*Objetivo 1*: Segundo o trecho do documento, quanto tempo as empresas terão para se adaptar à lei?

*Trecho do documento*:
▼

Reginaldo de Oliveira
Publicado no Jornal do Commercio dia 10/06/2014 - A173
Jornal
Nacional (06/06/2014) – A repórter Cláudia Bomtempo noticia a “nova lei” que
obriga as empresas a informar os impostos pagos por produtos e por serviços. E
ainda exemplifica a taxação de 13% sobre compra de instrumentos utilizados na
pesca esportiva. A mesma reportagem informou que as empresas terão seis meses
para se adaptar a tal da “nova lei”. E num tom novidadeiro o ministro Afif
Domingos disse que o objetivo da dita “nova lei” é criar no consumidor a
consciência de pagador de impostos. Nesse mesmo dia vários canais midiáticos da
internet estampavam nas suas manchetes a entrada em vigor dia 09/06/2014 da lei
que obriga as empresas a informar a carga tributária embutida nos preços de
produtos e serviços (lei publicada em 2012). Ou seja, a sexta-feira passada foi
tomada de ventos contrários. Afinal de contas, o que estava acontecendo? Que
história era aquela de duas datas para uma mesma nova velha lei?

▲

*Objetivo 2*: Comece na linha dos registros que contém "Given: Click the 0:00 start time label" e pare depois da linha que contém "Looking at the". Reescreva somente essas linhas, substituindo "label" por "tag" e deixando todo o resto inalterado.

*Material fornecido*:
▼

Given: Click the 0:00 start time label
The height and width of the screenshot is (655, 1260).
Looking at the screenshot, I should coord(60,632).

▲
▼

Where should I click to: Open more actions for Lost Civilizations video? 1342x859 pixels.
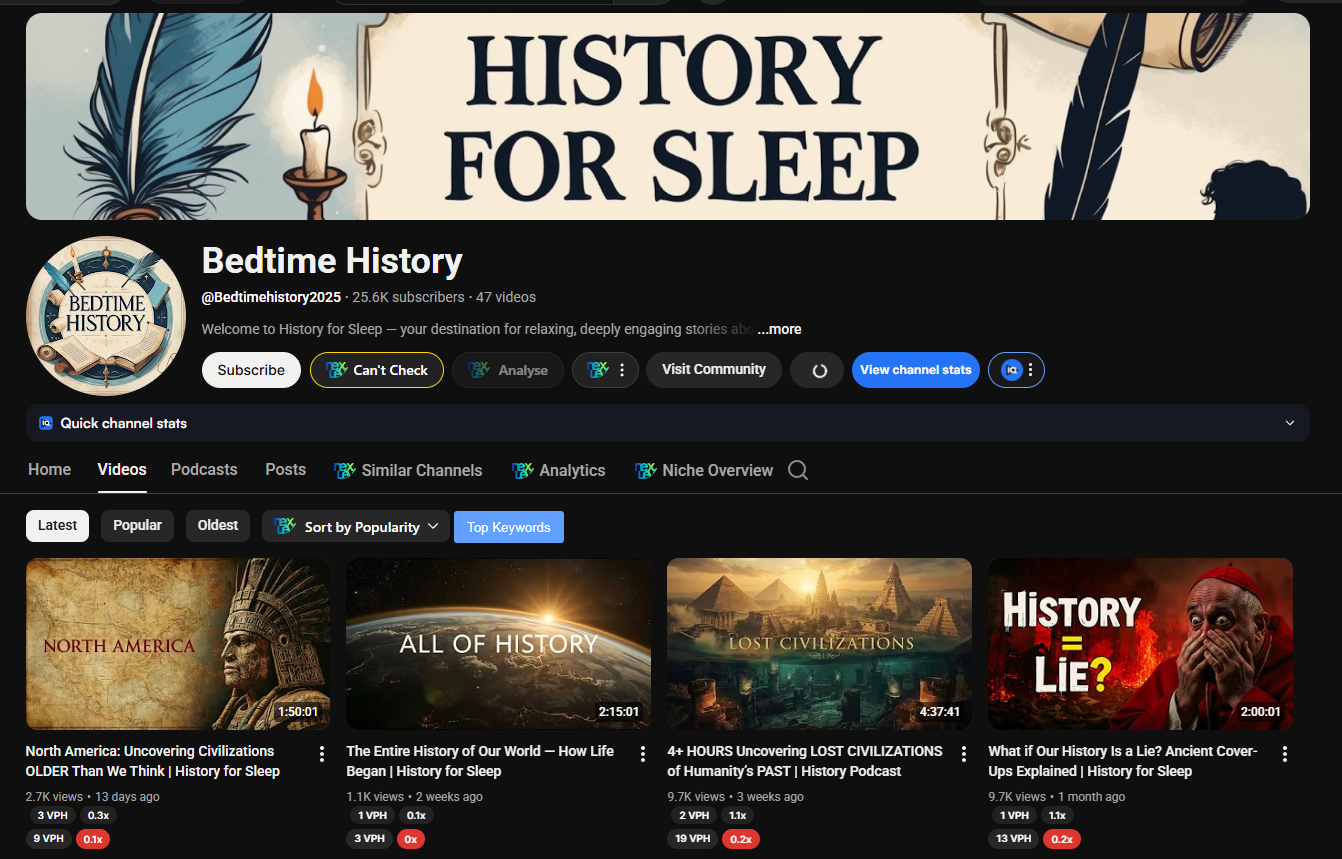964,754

▲

*Resposta do exercício 1*: Seis meses.

*Resposta do exercício 2*:
Given: Click the 0:00 start time tag
The height and width of the screenshot is (655, 1260).
Looking at the screenshot, I should coord(60,632).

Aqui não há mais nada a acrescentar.